### Your goal:
Reproduce the following items line for line, without changing anything.

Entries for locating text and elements
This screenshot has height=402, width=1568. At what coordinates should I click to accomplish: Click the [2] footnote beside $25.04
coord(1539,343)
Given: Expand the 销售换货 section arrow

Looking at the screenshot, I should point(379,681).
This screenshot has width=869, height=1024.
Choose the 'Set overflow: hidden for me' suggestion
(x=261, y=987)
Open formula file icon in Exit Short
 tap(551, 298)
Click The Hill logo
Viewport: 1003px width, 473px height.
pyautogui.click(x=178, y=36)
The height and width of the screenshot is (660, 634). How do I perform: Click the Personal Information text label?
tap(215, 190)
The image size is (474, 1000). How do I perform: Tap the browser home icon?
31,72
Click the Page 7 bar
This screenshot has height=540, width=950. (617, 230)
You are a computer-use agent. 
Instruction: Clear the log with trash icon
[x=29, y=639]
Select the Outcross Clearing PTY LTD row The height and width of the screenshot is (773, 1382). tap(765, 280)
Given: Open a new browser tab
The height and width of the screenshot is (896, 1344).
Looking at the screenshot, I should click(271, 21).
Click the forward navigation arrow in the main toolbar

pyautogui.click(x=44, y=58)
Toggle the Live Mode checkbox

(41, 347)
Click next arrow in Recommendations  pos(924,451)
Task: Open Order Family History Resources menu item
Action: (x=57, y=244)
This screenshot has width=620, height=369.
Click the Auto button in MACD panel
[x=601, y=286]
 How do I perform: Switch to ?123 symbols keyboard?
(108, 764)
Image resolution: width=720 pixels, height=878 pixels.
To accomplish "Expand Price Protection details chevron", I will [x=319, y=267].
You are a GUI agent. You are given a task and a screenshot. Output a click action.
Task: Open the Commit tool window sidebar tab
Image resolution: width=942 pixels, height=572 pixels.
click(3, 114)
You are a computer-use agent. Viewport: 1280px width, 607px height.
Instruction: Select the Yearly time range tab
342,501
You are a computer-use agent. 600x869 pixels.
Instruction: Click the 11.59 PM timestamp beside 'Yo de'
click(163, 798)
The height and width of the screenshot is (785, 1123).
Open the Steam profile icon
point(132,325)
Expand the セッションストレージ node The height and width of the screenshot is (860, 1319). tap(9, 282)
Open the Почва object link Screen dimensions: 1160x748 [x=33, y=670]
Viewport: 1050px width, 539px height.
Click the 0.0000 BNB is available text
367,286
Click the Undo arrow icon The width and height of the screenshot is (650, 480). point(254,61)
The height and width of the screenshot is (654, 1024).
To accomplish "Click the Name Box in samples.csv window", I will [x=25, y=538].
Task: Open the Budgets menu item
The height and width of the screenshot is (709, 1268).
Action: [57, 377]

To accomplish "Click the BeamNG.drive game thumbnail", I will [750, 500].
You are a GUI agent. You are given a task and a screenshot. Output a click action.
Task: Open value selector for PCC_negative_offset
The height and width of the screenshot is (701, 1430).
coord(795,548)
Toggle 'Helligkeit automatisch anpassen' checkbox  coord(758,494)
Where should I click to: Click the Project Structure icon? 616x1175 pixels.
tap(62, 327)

### Correct answer:
This screenshot has height=402, width=1568. At what coordinates should I click to accomplish: Click the [2] footnote beside $25.04
coord(1539,343)
Given: Expand the 销售换货 section arrow

Looking at the screenshot, I should point(379,681).
This screenshot has width=869, height=1024.
Choose the 'Set overflow: hidden for me' suggestion
(x=261, y=987)
Open formula file icon in Exit Short
 tap(551, 298)
Click The Hill logo
Viewport: 1003px width, 473px height.
pyautogui.click(x=178, y=36)
The height and width of the screenshot is (660, 634). How do I perform: Click the Personal Information text label?
tap(215, 190)
The image size is (474, 1000). How do I perform: Tap the browser home icon?
31,72
Click the Page 7 bar
This screenshot has height=540, width=950. (617, 230)
You are a computer-use agent. 
Instruction: Clear the log with trash icon
[x=29, y=639]
Select the Outcross Clearing PTY LTD row The height and width of the screenshot is (773, 1382). tap(765, 280)
Given: Open a new browser tab
The height and width of the screenshot is (896, 1344).
Looking at the screenshot, I should click(271, 21).
Click the forward navigation arrow in the main toolbar

pyautogui.click(x=44, y=58)
Toggle the Live Mode checkbox

(41, 347)
Click next arrow in Recommendations  pos(924,451)
Task: Open Order Family History Resources menu item
Action: (x=57, y=244)
This screenshot has width=620, height=369.
Click the Auto button in MACD panel
[x=601, y=286]
 How do I perform: Switch to ?123 symbols keyboard?
(108, 764)
Image resolution: width=720 pixels, height=878 pixels.
To accomplish "Expand Price Protection details chevron", I will [x=319, y=267].
You are a GUI agent. You are given a task and a screenshot. Output a click action.
Task: Open the Commit tool window sidebar tab
Image resolution: width=942 pixels, height=572 pixels.
click(3, 114)
You are a computer-use agent. Viewport: 1280px width, 607px height.
Instruction: Select the Yearly time range tab
342,501
You are a computer-use agent. 600x869 pixels.
Instruction: Click the 11.59 PM timestamp beside 'Yo de'
click(163, 798)
The height and width of the screenshot is (785, 1123).
Open the Steam profile icon
point(132,325)
Expand the セッションストレージ node The height and width of the screenshot is (860, 1319). tap(9, 282)
Open the Почва object link Screen dimensions: 1160x748 [x=33, y=670]
Viewport: 1050px width, 539px height.
Click the 0.0000 BNB is available text
367,286
Click the Undo arrow icon The width and height of the screenshot is (650, 480). point(254,61)
The height and width of the screenshot is (654, 1024).
To accomplish "Click the Name Box in samples.csv window", I will [x=25, y=538].
Task: Open the Budgets menu item
The height and width of the screenshot is (709, 1268).
Action: [57, 377]

To accomplish "Click the BeamNG.drive game thumbnail", I will [750, 500].
You are a GUI agent. You are given a task and a screenshot. Output a click action.
Task: Open value selector for PCC_negative_offset
The height and width of the screenshot is (701, 1430).
coord(795,548)
Toggle 'Helligkeit automatisch anpassen' checkbox  coord(758,494)
Where should I click to: Click the Project Structure icon? 616x1175 pixels.
tap(62, 327)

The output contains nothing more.